When they're not lending, banks typically subsist on a diet heavy in government-backed mortgage bonds: debt issued or guaranteed by Fannie Mae, Freddie Mac and Ginnie Mae accounted for more than half of bank securities portfolios at yearend, according to data from the Federal Deposit Insurance Corp.

Most of the biggest banks fit the profile. Such instruments increased 20 percentage points from the end of 2007 to 82% of U.S. Bancorp's (USB) $74 billion securities book as of the first quarter, for instance. Meanwhile, U.S. Bancorp reduced its holdings of mortgage bonds without federal guarantees by 8 percentage points, to 2% of the portfolio.

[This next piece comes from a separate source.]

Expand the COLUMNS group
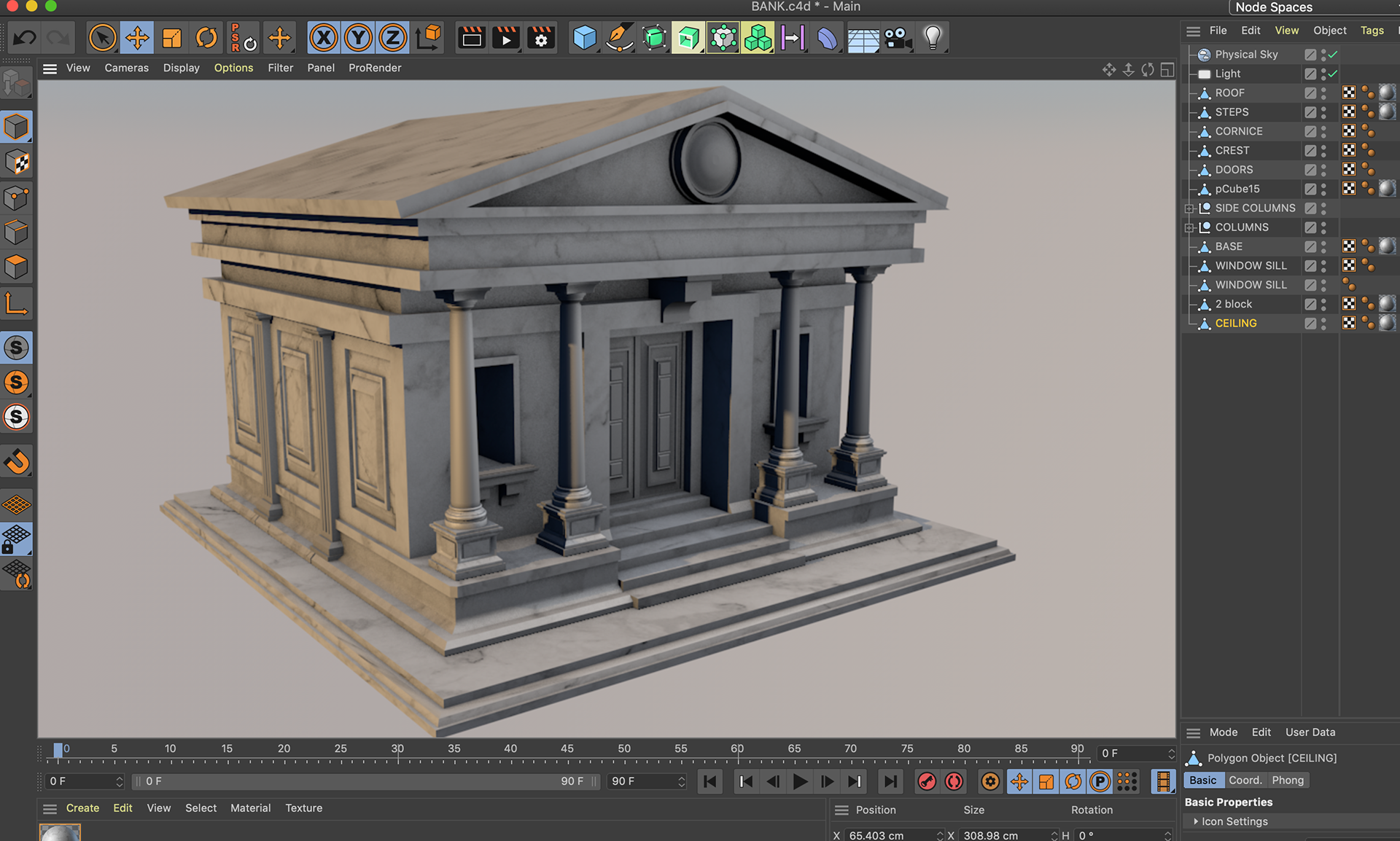The image size is (1400, 841). tap(1189, 227)
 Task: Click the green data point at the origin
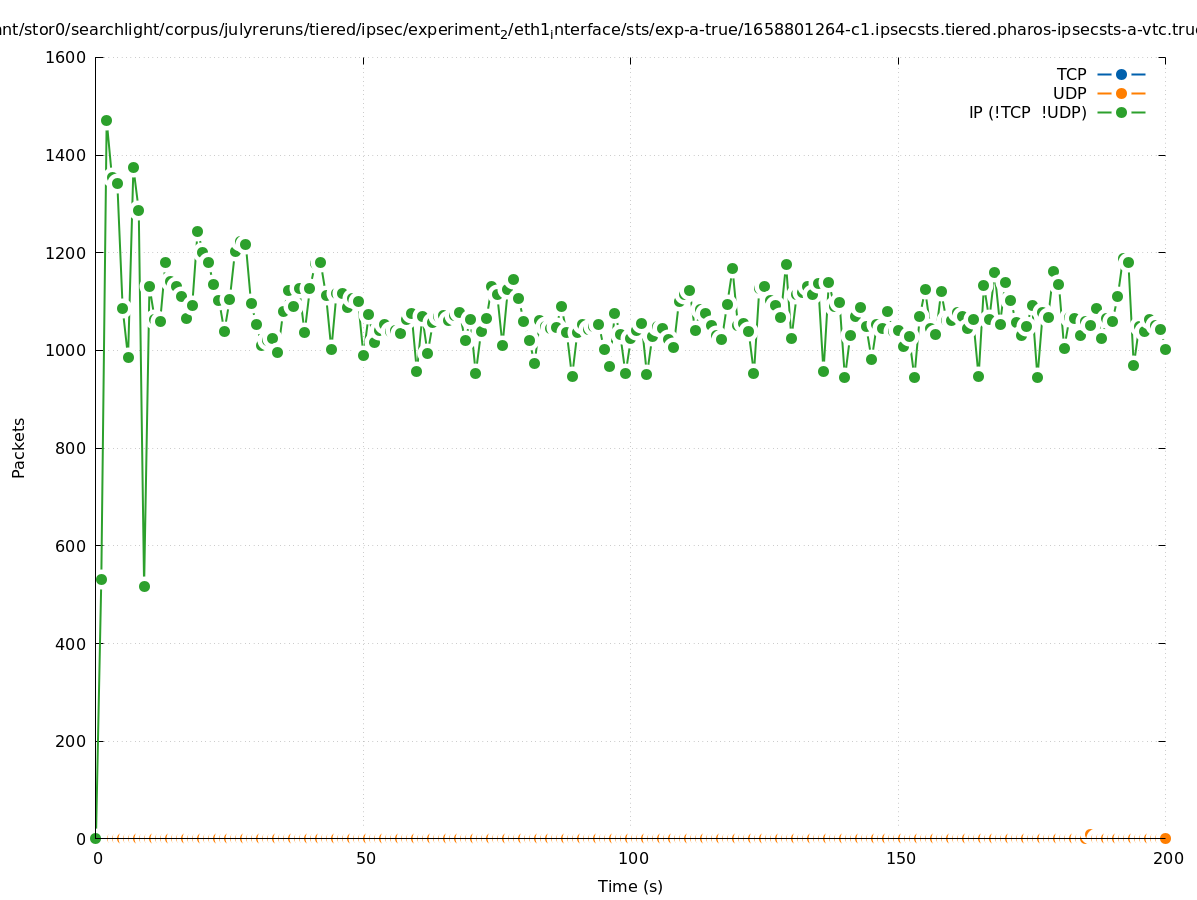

Similarly, Bank of America (BAC) has maneuvered away from the private-label mortgage bonds that built up on its balance sheet during the housing bubble. Agency debt now makes up about 76% of its holdings. Treasuries make up another 11%.

(The data here does not include trading books, where banks take positions to try to profit from short-term price movements. Such assets totaled $716 billion across the industry at yearend, compared with $2.9 trillion of securities in different buckets.)

JPMorgan Chase, however, has moved in the opposite direction, piling into private-label mortgage bonds and foreign securities as agency debt fell by 49 percentage points from the end of 2007 to 29% of its $379 billion securities portfolio as of the first quarter.

Most of the firm's securities are housed in its Chief Investment Office, the site of a disastrous derivatives strategy that CEO Jamie Dimon said this month was designed to hedge against credit losses but "morphed" into something else.

Dimon said the play, which stands to create billions of dollars of losses, was tied to the company's "overall credit exposure." It would be a leap to infer that it was a natural corollary to JPMorgan Chase's unorthodox securities mix.

Still, credit risk is generally not an issue with debt backed by the United States, and Dimon said the makeup of the securities portfolio allowed his company to invest at higher rates while keeping maturities short and defending against the "fat tail" risk of a spike in interest rates.

To be clear: There are divergences in other banks' investment strategies.

While Citigroup (NYSE: C) has replaced private-label mortgage bonds with agency debt, foreign securities continue to occupy an unusually large position on its books, for example.

Moreover, all banks face the challenge of searching for yield while keeping duration profiles trim amid soft loan demand.

If JPMorgan Chase can slip up — particularly during a period of relative market tranquility — anyone can.

But it likely won't be in the same way.